Sideways avance lentement, très lentement, mais c’est un film très dense où pratiquement toutes les séquences, tous les plans et les dialogues nous apportent quelque chose sur les personnages.

À ce propos, on ne peut pas dire que le vin en soit un, mais dans cette histoire apparemment toute simple, il est néanmoins un accessoire important. Plus qu’un prétexte, il en est le moteur et l’élément unificateur de tous les personnages. Ainsi, la route des deux messieurs en quête de vin croise celles de Maya (Virginia Madsen), la sommelière préparant une maîtrise en technique vinicole et de Stephanie (Sandra Oh), serveuse dans un bar à vin. La première est attirée par Miles qui refuse d’y croire, la seconde succombe au charme de Jack, qui se comporte en mufle. Presque tous les moments significatifs de cette histoire se passent soit autour d’une bonne bouteille, soit lors d’une conversation sur le vin. Mieux encore : c’est le vin qui définit les deux personnages principaux. Jack dit oui à n’importe quel vin qu’on lui propose, ce qui souligne son inconstance et sa boulimie. Miles lui, en tête à tête avec Maya, lui parle de sa passion pour le Pinot, vin capricieux et élitiste et dont le raisin ne supporte pas les inconstances climatiques. C’est l’un des instants les plus romantiques du film, et ce que lui répond Maya est à la fois si simple et si juste que, lors de la sortie du film, un critique disait : “… cela devrait lui valoir un Oscar, s’il y a une justice en ce monde. ”

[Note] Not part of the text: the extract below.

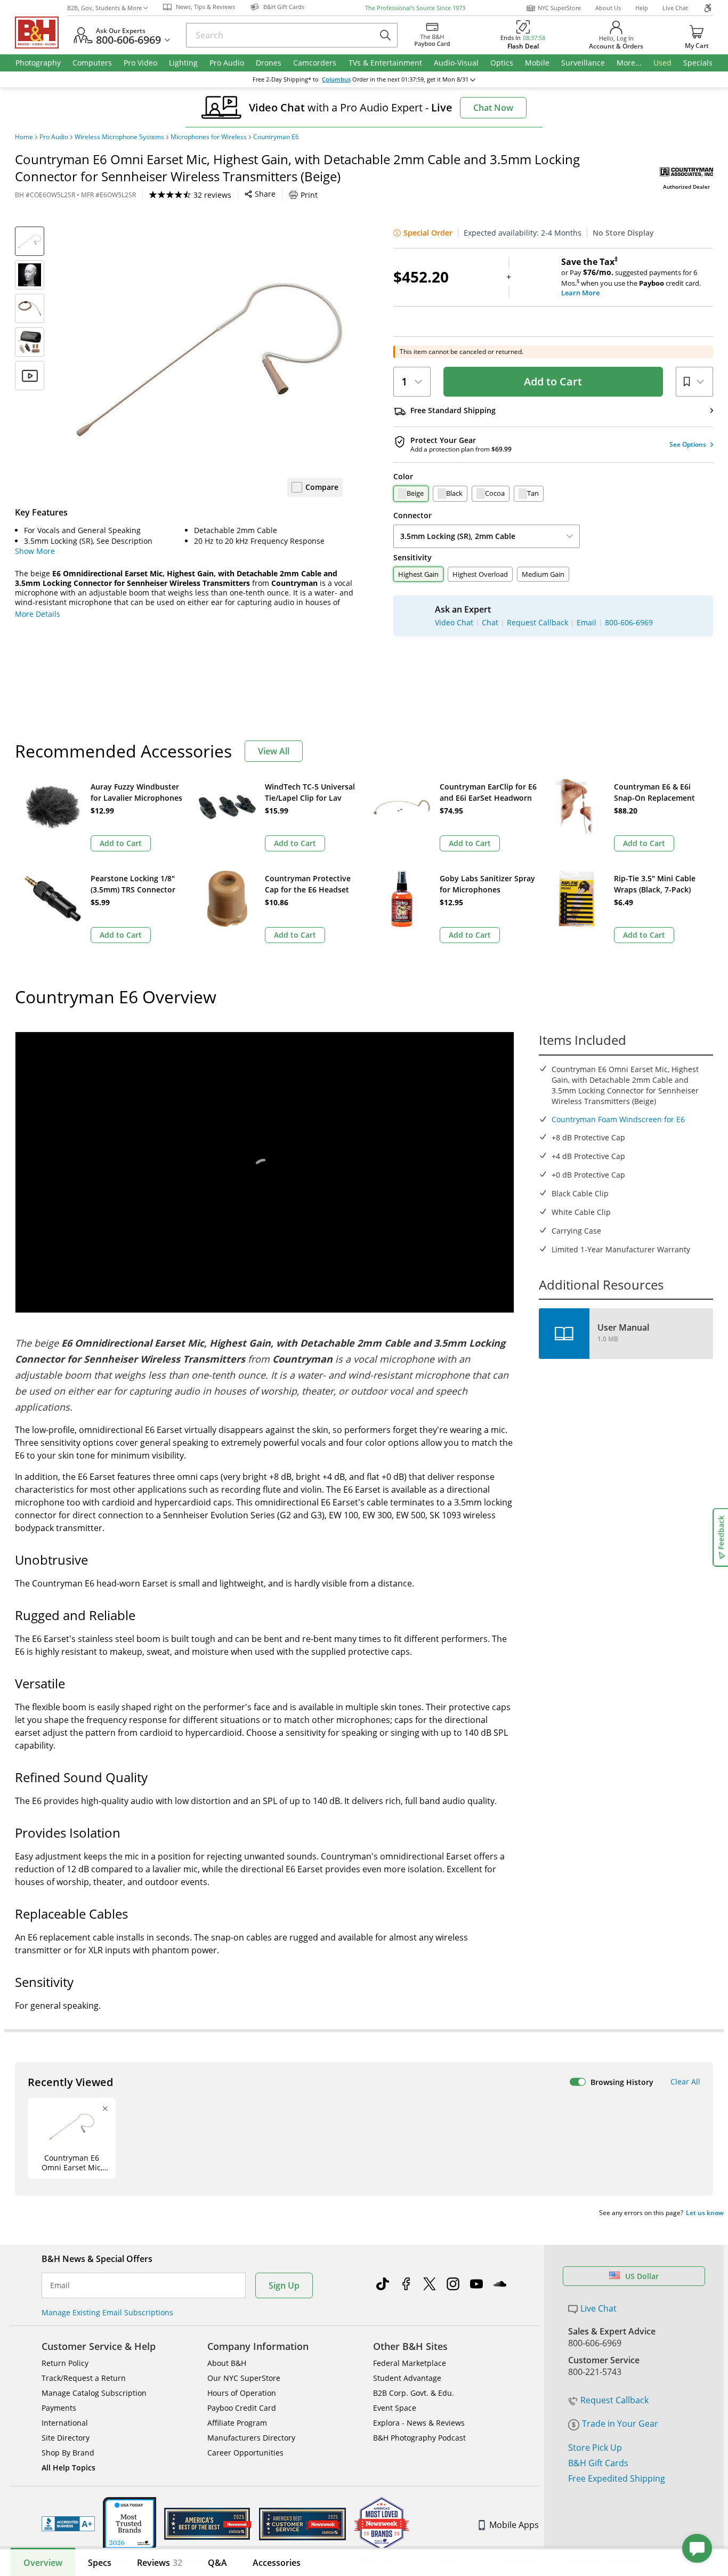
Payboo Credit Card (241, 2408)
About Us (608, 8)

Déceptions, mensonges, lâchetés, etc. La peur panique du dépôt de bilan est plus que perceptible et cela aurait dû donner une comédie assez sombre. Bien au contraire, Alexander Payne n’accable pas ses personnages. Sideways est une comédie lumineuse et résolument optimiste sur l’amitié, l’amour et le bonheur de vivre même si ce n’est que par défaut. C’est aussi un film dont tous les moments, qu’ils soient saisissants d’émotion, ou des plus grotesques, sonnent étonnamment vrai. Il y a vingt ans, sortait The Big Chill – Les Copains d’Abord (Lawrence Kasdan, 1984) un film des plus pessimistes sur la trentaine. Sideways, sorti l’an dernier, viendra rassurer tous les quadragénaires d’aujourd’hui.